In the fall of 2018, Congress passed the SUPPORT for Patients and Communities Act, which requires Medicare Part D program participants to use e-prescribing of controlled substances (EPCS) beginning January 1, 2021. In a final rule issued in late 2020, the Centers for Medicare & Medicaid Services (CMS) called for implementing the mandate but delayed enforcement until January 1, 2022. CMS is now proposing to delay enforcement for yet another year, until January 1, 2023.
Surescripts has strong objections to another delay. EPCS enhances patient safety, deters and detects prescription fraud, and reduces healthcare costs by eliminating the burdens of a paper-based system. Most important, it is an effective tool to address the opioid epidemic and is needed now more than ever, as the rate of opioid overdoses continues to grow.

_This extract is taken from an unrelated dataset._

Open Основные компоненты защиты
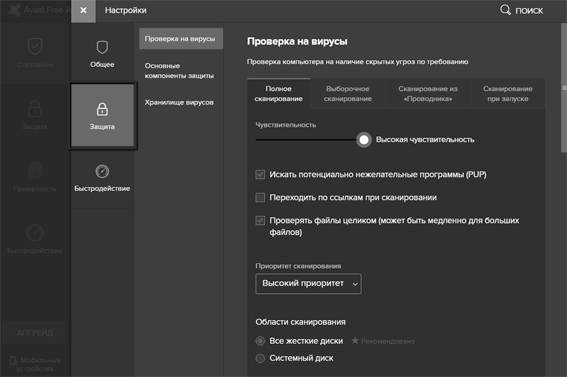The image size is (567, 377). pos(179,71)
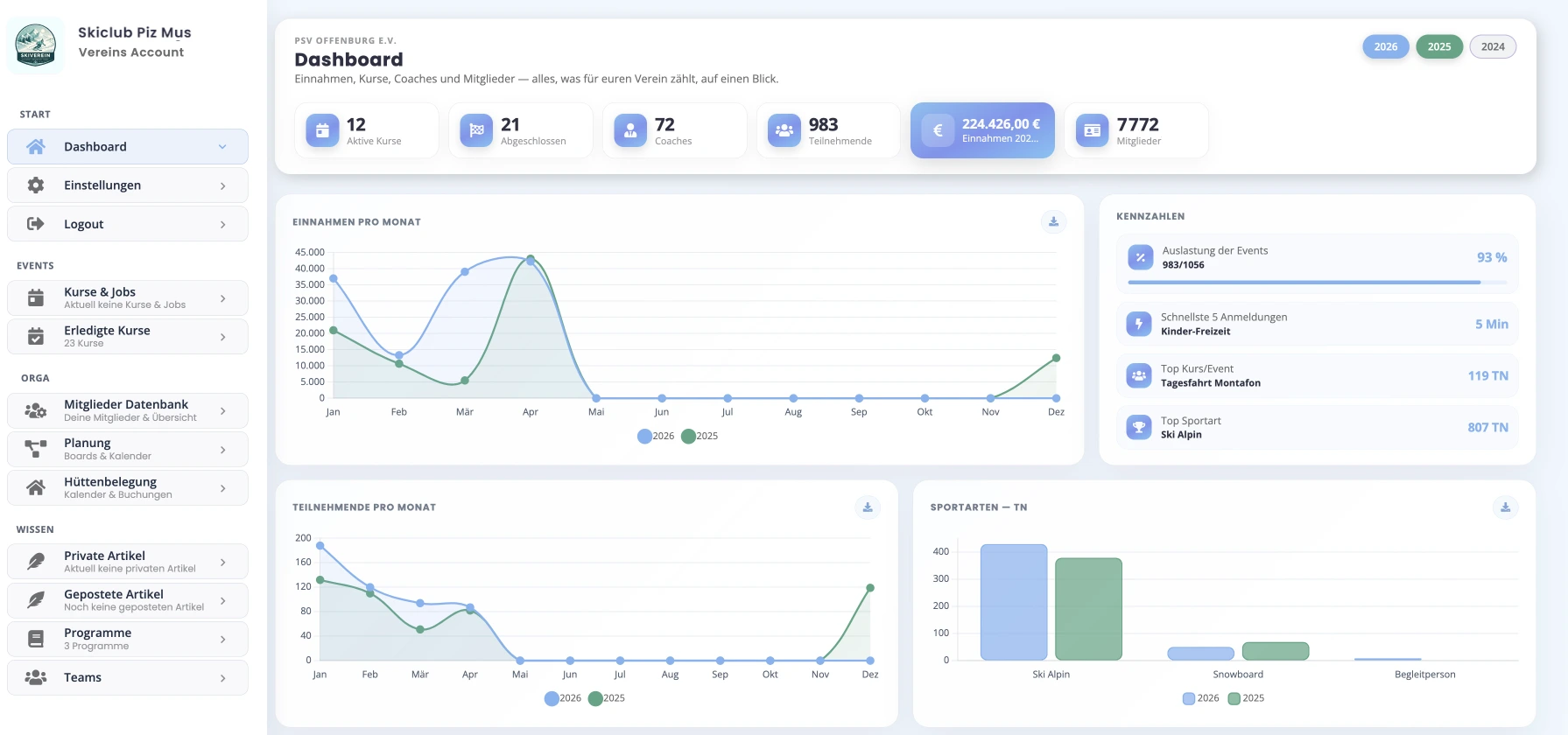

In the comments we submitted to CMS, we argued against delay for three reasons:
1. EPCS can limit senior citizens' exposure to COVID-19
EPCS is a valuable tool for seniors, a group at higher risk of serious illness from infection, as they try to reduce exposure to COVID-19 and its variants. If a prescriber isn't enabled for EPCS, their patients (including at-risk seniors) must make unnecessary office visits to collect paper prescriptions for controlled substances, followed by a visit to the pharmacy to drop off the paper prescription and a second visit to collect the prescription when it is filled. With EPCS, there's no need for multiple office and pharmacy visits that increase potential points of exposure.
2. The opioid crisis shows no signs of abating
The Centers for Disease Control and Prevention (CDC) has stated that the pandemic has likely accelerated the rate of overdoses, which has hit a record high. Solving the opioid epidemic requires an extraordinary degree of experimentation and creativity. Employing technology, such as EPCS, can be an especially effective tactic in fighting the epidemic.
Prescribers need to confidently and securely prescribe opioids to patients who are in legitimate need of pain relief. EPCS allows for opioid prescriptions to be tracked and securely delivered to pharmacies. The electronic nature of the prescription also helps increase patient safety and medication adherence while impeding the fraud and abuse that more easily occurs with paper counterparts. In addition to helping to address opioid fraud and abuse, the use of EPCS creates workflow efficiencies, improves patient safety and ensures that prescribers comply with existing technology.
3. Implementing enforcement mechanisms will encourage faster adoption of EPCS
EPCS is a well-established technology – with over 70% of prescribers and 96% of pharmacies enabled with the tool. Another enforcement delay sends the wrong message to prescribers and pharmacies about the value and importance of the full adoption of EPCS. All efforts should instead focus on accelerating adoption and use. CMS has proposed, and we support, exemptions for any providers who have difficulty accessing the technology necessary to support EPCS. These exemptions should eliminate any concern about potential burdens on small providers.